Sunday, June 22, 2008

It's All about Passion

I got so mad reading the article about Arroyo and her 59 marauders that I archived the article about Mike Arroyo and boxing and all that spending he does in Las Vegas during Pacquiao’s fights. Then it led me to thinking about boxing. I hate boxing with a passion.

Well, let me clarify myself here. In my apartment in Cebu I have a pink (yes, pink) Everlast boxing gloves and whenever I am there I go to ALA gym at BTC. I go there to practice the “moves” regardless that my personal trainer told me one time, “Ma’m, just go home and rest.” (before we even started) It was his subtle way of saying I was too old and brittle for the “moves” I should find another form of exercise.

I have an aversion to watching people hurt each other. I do not understand why people think it’s cool to watch someone bleeding and or have swollen eyes like the Tarsier monkey.

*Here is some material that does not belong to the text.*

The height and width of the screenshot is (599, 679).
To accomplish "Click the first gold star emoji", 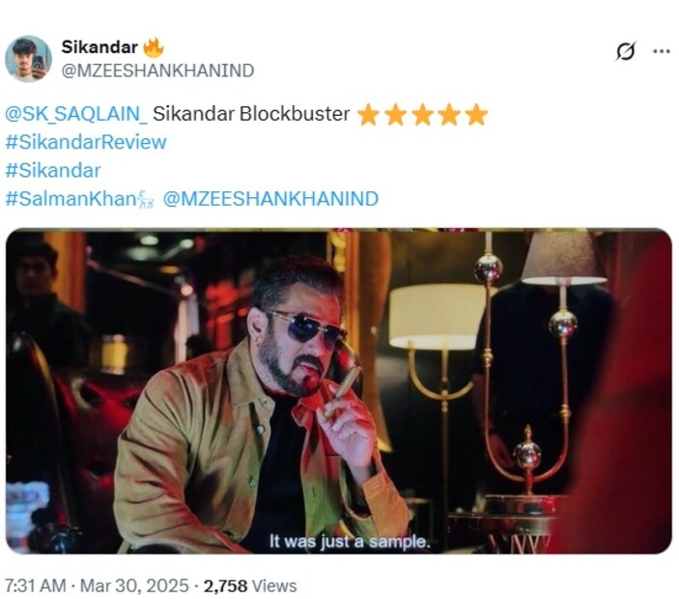I will (x=368, y=115).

But if you are one of those people who pays a lot of money to watch boxers on the ring, go ahead, whatever floats your boat.
So I ask myself what passion drives a man to hurt another person? Or get hurt themselves? Could it be the smell of the prize money? Or could it be the smell of blood?

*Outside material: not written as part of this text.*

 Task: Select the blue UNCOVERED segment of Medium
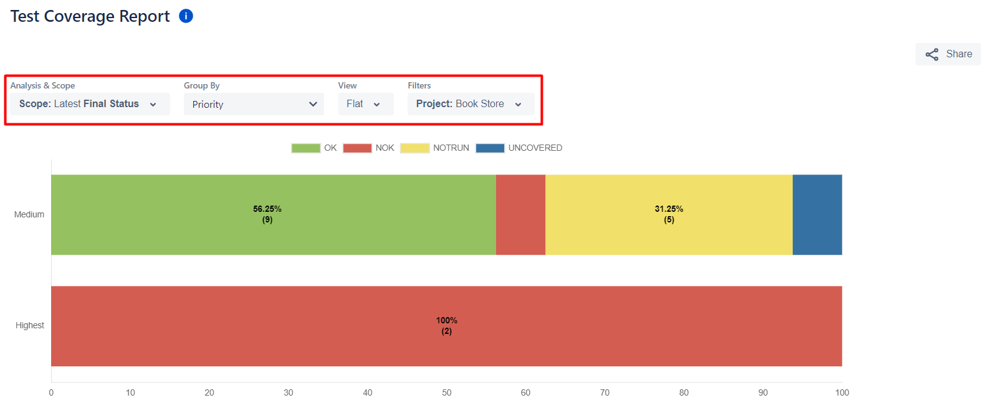(x=818, y=215)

In whatever we do, we have to have passion for it or there’s no meaning besides being paid to do it. Passion makes it worth doing; passion makes it worth starving for or dying for. It is what makes a job well done.
Take Arnel Pineda for instance, (I swear I did not want to write about him anymore) watch every performance he has that is available on YouTube. Not one of those videos showed that he was “just doing a job.”


On June 21 2007 it was past midnight, Arnel was in that cramped platform in some obscure bar in Olongapo singing without a hint that in 7 days Neal Schon would call him and in 8 months to the day on February 21,2008 he would be performing before 25 million Chileans-- live and TV audiences. Whether he was performing for pesos for 10 sleepy beer-powered Filipinos or performing for dollars for 10 thousand Monster powered Americans, Arnel performed just the same. He gave it his all.

I am reminded of the answer of Joe DiMaggio, the New York Yankees baseball player when a reporter once asked him how he managed to play so well and consistently. He said, “I always thought that there was at least one person in the stands who had never seen me play and I didn’t want to let him down.”

I think Arnel consistently performs his best because that is who he is. That is My Arnel. That is why Eden in Houston and Nanette in Canada says: He is my obsession; he is what turns me on. He is what floats my old and brittle boat.